◆ **WHAT IS BEING ASKED**
Count every line in the data below that includes "Chính", and give only the result.

◆ **DATA SUPPLIED**
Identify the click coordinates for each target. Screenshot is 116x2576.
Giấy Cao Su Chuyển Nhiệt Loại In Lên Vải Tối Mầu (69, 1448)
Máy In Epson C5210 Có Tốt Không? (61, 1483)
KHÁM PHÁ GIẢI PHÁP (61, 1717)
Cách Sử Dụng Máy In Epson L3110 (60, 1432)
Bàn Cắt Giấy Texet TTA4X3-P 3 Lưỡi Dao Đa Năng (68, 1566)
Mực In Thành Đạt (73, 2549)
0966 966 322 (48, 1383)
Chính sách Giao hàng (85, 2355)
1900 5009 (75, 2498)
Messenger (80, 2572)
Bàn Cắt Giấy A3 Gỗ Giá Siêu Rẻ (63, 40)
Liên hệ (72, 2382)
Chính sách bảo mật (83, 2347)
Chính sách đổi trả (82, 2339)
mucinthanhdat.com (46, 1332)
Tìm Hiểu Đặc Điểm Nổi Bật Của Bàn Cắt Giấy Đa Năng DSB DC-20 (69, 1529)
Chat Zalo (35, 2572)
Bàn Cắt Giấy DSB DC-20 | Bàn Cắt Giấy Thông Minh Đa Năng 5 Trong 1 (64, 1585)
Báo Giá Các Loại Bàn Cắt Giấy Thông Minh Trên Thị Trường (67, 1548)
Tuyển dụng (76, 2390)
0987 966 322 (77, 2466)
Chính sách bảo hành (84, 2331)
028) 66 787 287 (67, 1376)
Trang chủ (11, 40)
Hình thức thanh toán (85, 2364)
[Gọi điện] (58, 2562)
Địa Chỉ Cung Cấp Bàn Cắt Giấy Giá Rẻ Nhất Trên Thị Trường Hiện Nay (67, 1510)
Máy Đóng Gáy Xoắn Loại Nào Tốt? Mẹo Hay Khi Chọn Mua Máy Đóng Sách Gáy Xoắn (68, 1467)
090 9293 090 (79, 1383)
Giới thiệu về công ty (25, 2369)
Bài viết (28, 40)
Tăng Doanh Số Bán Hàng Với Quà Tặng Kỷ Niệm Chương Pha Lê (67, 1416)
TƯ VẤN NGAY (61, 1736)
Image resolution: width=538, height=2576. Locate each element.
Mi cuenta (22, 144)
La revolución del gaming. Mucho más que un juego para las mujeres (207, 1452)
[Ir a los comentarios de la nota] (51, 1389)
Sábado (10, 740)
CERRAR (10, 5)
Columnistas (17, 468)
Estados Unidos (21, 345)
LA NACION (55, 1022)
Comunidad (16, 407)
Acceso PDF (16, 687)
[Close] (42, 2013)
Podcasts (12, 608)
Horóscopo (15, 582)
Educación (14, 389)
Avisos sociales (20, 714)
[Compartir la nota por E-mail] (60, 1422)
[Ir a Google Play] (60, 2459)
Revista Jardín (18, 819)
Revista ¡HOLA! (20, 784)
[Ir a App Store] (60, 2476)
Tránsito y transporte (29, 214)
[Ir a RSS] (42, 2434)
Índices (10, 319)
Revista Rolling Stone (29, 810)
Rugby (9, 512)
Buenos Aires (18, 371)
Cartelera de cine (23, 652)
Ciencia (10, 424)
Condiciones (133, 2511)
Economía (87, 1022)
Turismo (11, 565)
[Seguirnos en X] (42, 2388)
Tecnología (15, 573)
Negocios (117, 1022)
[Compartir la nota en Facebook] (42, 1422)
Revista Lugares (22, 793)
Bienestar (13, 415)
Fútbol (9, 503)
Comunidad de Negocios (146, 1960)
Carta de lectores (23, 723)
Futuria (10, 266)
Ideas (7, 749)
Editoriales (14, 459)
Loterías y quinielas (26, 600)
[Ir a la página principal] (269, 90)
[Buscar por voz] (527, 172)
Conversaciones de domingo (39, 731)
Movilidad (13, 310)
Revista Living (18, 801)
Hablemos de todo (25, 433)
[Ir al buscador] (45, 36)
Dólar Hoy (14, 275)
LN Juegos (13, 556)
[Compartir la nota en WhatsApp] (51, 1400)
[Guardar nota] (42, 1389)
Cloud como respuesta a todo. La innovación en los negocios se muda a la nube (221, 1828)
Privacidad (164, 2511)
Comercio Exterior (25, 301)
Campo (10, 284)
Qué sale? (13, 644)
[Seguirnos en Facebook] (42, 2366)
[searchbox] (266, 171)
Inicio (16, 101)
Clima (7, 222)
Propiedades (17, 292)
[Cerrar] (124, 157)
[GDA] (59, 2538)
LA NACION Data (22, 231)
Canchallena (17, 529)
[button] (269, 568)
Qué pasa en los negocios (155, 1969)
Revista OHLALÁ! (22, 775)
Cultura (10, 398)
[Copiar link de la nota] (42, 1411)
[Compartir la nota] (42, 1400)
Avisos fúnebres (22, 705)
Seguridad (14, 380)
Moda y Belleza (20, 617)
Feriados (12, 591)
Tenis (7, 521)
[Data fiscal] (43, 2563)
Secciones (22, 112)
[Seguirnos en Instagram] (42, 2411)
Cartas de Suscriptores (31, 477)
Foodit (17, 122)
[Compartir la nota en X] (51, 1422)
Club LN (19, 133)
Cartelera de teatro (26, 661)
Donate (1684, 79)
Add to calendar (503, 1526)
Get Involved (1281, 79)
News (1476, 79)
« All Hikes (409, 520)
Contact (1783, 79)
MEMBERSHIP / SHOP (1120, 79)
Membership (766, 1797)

◆ **RESULT**
4